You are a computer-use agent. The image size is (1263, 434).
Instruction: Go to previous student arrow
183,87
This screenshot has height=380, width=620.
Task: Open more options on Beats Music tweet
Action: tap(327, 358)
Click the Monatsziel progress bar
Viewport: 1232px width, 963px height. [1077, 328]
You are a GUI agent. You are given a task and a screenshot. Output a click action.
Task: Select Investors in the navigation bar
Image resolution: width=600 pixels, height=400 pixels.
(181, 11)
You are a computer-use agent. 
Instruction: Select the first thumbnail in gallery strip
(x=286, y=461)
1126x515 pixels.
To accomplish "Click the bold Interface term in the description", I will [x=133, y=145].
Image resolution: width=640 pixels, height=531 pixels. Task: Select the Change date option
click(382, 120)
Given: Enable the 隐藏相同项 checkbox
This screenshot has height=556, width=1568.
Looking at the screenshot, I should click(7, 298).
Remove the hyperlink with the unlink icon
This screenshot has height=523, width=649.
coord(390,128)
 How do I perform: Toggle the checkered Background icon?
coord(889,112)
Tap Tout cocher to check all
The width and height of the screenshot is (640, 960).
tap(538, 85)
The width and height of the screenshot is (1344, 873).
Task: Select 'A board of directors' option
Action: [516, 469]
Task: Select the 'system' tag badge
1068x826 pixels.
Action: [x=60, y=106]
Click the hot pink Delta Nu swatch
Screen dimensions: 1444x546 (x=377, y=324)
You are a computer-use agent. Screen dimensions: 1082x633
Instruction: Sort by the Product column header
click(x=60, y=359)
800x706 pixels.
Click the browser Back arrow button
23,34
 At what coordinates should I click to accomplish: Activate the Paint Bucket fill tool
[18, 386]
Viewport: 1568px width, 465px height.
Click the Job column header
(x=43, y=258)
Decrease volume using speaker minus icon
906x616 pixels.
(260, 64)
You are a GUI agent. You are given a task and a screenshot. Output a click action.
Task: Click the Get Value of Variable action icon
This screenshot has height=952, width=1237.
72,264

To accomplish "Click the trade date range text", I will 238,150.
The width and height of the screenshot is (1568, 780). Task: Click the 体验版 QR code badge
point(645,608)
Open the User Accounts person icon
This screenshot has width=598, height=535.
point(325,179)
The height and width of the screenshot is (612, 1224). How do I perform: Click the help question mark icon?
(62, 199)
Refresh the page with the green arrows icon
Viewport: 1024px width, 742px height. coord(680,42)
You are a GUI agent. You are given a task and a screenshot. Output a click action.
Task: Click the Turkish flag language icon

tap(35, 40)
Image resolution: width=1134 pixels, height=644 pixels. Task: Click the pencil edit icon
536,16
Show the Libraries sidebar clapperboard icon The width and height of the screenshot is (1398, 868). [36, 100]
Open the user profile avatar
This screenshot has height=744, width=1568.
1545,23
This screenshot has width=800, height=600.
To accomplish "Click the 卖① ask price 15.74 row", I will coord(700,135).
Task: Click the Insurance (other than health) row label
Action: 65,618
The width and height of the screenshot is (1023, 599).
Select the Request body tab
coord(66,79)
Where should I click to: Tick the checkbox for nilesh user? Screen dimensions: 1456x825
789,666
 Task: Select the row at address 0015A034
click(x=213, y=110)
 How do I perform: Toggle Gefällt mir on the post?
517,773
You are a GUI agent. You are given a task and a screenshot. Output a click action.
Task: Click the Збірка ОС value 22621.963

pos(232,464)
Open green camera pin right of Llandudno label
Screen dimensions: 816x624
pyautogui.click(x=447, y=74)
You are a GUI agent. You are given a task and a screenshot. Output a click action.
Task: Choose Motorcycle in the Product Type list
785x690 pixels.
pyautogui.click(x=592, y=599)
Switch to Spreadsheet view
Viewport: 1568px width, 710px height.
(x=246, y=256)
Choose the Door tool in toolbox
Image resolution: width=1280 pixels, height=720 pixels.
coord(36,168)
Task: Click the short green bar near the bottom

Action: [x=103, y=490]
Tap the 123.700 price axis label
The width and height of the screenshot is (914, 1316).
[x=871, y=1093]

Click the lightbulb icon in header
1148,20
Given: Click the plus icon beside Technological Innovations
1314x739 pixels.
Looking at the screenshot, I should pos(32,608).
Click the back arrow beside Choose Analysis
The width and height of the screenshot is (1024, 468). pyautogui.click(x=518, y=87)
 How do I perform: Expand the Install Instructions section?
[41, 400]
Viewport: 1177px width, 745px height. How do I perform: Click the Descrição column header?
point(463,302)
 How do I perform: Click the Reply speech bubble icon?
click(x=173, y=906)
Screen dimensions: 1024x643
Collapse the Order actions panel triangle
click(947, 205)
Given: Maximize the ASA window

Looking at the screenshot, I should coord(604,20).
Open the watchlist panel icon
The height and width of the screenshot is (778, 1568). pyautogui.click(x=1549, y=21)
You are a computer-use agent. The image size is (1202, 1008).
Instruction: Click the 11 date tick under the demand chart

■ EXERCISE DESCRIPTION:
Transcribe the listing. Every line must match exactly.

■ RESPONSE:
You are a computer-use agent. The image size is (1263, 434).
Instruction: Go to previous student arrow
183,87
This screenshot has height=380, width=620.
Task: Open more options on Beats Music tweet
Action: tap(327, 358)
Click the Monatsziel progress bar
Viewport: 1232px width, 963px height. [1077, 328]
You are a GUI agent. You are given a task and a screenshot. Output a click action.
Task: Select Investors in the navigation bar
Image resolution: width=600 pixels, height=400 pixels.
(181, 11)
You are a computer-use agent. 
Instruction: Select the first thumbnail in gallery strip
(x=286, y=461)
1126x515 pixels.
To accomplish "Click the bold Interface term in the description", I will [x=133, y=145].
Image resolution: width=640 pixels, height=531 pixels. Task: Select the Change date option
click(382, 120)
Given: Enable the 隐藏相同项 checkbox
This screenshot has height=556, width=1568.
Looking at the screenshot, I should click(7, 298).
Remove the hyperlink with the unlink icon
This screenshot has height=523, width=649.
coord(390,128)
 How do I perform: Toggle the checkered Background icon?
coord(889,112)
Tap Tout cocher to check all
The width and height of the screenshot is (640, 960).
tap(538, 85)
The width and height of the screenshot is (1344, 873).
Task: Select 'A board of directors' option
Action: [516, 469]
Task: Select the 'system' tag badge
1068x826 pixels.
Action: [x=60, y=106]
Click the hot pink Delta Nu swatch
Screen dimensions: 1444x546 (x=377, y=324)
You are a computer-use agent. Screen dimensions: 1082x633
Instruction: Sort by the Product column header
click(x=60, y=359)
800x706 pixels.
Click the browser Back arrow button
23,34
 At what coordinates should I click to accomplish: Activate the Paint Bucket fill tool
[18, 386]
Viewport: 1568px width, 465px height.
Click the Job column header
(x=43, y=258)
Decrease volume using speaker minus icon
906x616 pixels.
(260, 64)
You are a GUI agent. You are given a task and a screenshot. Output a click action.
Task: Click the Get Value of Variable action icon
This screenshot has height=952, width=1237.
72,264

To accomplish "Click the trade date range text", I will 238,150.
The width and height of the screenshot is (1568, 780). Task: Click the 体验版 QR code badge
point(645,608)
Open the User Accounts person icon
This screenshot has width=598, height=535.
point(325,179)
The height and width of the screenshot is (612, 1224). How do I perform: Click the help question mark icon?
(62, 199)
Refresh the page with the green arrows icon
Viewport: 1024px width, 742px height. coord(680,42)
You are a GUI agent. You are given a task and a screenshot. Output a click action.
Task: Click the Turkish flag language icon

tap(35, 40)
Image resolution: width=1134 pixels, height=644 pixels. Task: Click the pencil edit icon
536,16
Show the Libraries sidebar clapperboard icon The width and height of the screenshot is (1398, 868). [36, 100]
Open the user profile avatar
This screenshot has height=744, width=1568.
1545,23
This screenshot has width=800, height=600.
To accomplish "Click the 卖① ask price 15.74 row", I will coord(700,135).
Task: Click the Insurance (other than health) row label
Action: 65,618
The width and height of the screenshot is (1023, 599).
Select the Request body tab
coord(66,79)
Where should I click to: Tick the checkbox for nilesh user? Screen dimensions: 1456x825
789,666
 Task: Select the row at address 0015A034
click(x=213, y=110)
 How do I perform: Toggle Gefällt mir on the post?
517,773
You are a GUI agent. You are given a task and a screenshot. Output a click action.
Task: Click the Збірка ОС value 22621.963

pos(232,464)
Open green camera pin right of Llandudno label
Screen dimensions: 816x624
pyautogui.click(x=447, y=74)
You are a GUI agent. You are given a task and a screenshot. Output a click action.
Task: Choose Motorcycle in the Product Type list
785x690 pixels.
pyautogui.click(x=592, y=599)
Switch to Spreadsheet view
Viewport: 1568px width, 710px height.
(x=246, y=256)
Choose the Door tool in toolbox
Image resolution: width=1280 pixels, height=720 pixels.
coord(36,168)
Task: Click the short green bar near the bottom

Action: [x=103, y=490]
Tap the 123.700 price axis label
The width and height of the screenshot is (914, 1316).
[x=871, y=1093]

Click the lightbulb icon in header
1148,20
Given: Click the plus icon beside Technological Innovations
1314x739 pixels.
Looking at the screenshot, I should pos(32,608).
Click the back arrow beside Choose Analysis
The width and height of the screenshot is (1024, 468). pyautogui.click(x=518, y=87)
 How do I perform: Expand the Install Instructions section?
[41, 400]
Viewport: 1177px width, 745px height. How do I perform: Click the Descrição column header?
point(463,302)
 How do I perform: Click the Reply speech bubble icon?
click(x=173, y=906)
Screen dimensions: 1024x643
Collapse the Order actions panel triangle
click(947, 205)
Given: Maximize the ASA window

Looking at the screenshot, I should coord(604,20).
Open the watchlist panel icon
The height and width of the screenshot is (778, 1568). pyautogui.click(x=1549, y=21)
You are a computer-use agent. The image size is (1202, 1008).
Instruction: Click the 11 date tick under the demand chart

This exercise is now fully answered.